We already knew since March that Mahout is being ported from Map/Reduce over to Spark, as well as other in-memory grid platforms. But what wasn't clear from those press releases was the upcoming depth of integration of Mahout into Spark. Just as the Spark Shell builds upon the Scala Shell, so there will be in Mahout 1.0 a Mahout Shell that builds upon the Spark Shell.

A Shell, also known as a REPL (Read-eval-print loop from LISP half a century ago) provides interactivity like R, Matlab, and iPython Notebook. Someone in the audience asked if it is possible to paste in a bunch of lines all at once, and Ted Dunning jokingly answered, "yes, that's called a program." Yes, it is possible to paste into the REPL, but the interactivity, immediate response, and fast iterative development are the real power of a REPL.

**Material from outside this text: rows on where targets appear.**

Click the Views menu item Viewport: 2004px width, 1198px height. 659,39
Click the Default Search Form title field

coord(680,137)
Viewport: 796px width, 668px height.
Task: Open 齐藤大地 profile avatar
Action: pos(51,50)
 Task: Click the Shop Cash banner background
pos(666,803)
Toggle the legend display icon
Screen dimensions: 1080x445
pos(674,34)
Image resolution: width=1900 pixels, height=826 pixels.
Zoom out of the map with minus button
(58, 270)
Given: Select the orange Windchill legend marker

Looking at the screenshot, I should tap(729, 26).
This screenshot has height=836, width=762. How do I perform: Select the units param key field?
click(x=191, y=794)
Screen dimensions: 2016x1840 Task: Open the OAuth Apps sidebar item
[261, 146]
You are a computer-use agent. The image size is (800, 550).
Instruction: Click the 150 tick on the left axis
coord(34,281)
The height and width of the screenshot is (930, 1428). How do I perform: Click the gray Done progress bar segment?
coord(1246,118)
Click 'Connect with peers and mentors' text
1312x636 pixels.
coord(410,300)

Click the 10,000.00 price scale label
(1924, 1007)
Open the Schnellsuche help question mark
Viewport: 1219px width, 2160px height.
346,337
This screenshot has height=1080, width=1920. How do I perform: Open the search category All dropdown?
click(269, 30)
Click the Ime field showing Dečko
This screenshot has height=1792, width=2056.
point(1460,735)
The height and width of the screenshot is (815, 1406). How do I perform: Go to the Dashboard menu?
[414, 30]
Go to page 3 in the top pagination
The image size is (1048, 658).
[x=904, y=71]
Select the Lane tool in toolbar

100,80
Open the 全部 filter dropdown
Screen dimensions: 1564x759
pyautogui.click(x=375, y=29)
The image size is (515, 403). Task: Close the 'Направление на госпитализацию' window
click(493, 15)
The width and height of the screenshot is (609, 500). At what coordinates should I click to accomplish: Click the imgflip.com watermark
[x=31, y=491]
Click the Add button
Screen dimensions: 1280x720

Now let's just hope that some of the problems with the Spark REPL get fixed, because I fear they would also be problems with the Mahout REPL.

Other highlights from Ted Dunning's talk:

  • The big advantage of Mahout over R, etc. is the ability to handle cluster-scale sized data sets.
  • H2O can be up to 20 times as fast as Spark on some machine learning algorithms, which is why Mahout 1.0 is targeting H20 in addition to Spark (and also Stratosphere).
  • Ted didn't see much point to MLBase, which purports to reduce the number of knobs to machine learning and make machine learning applications easier to code, since the big task is data cleansing. Getting clean data is the hard job.
  • Ted observed that the BDAS machine learning stack hasn't seen much development progress over the past year due to focus on other parts of the ever-growing BDAS stack.

  • In the field, Mahout is most commonly used for recommendation engines, with clustering a distant use case behind that.
  • And finally from the presentation that preceded Ted's this evening, by Joe McTee from Tendril, the Canopy Algorithm is a good way to seed K-Means with an initial set of centroids.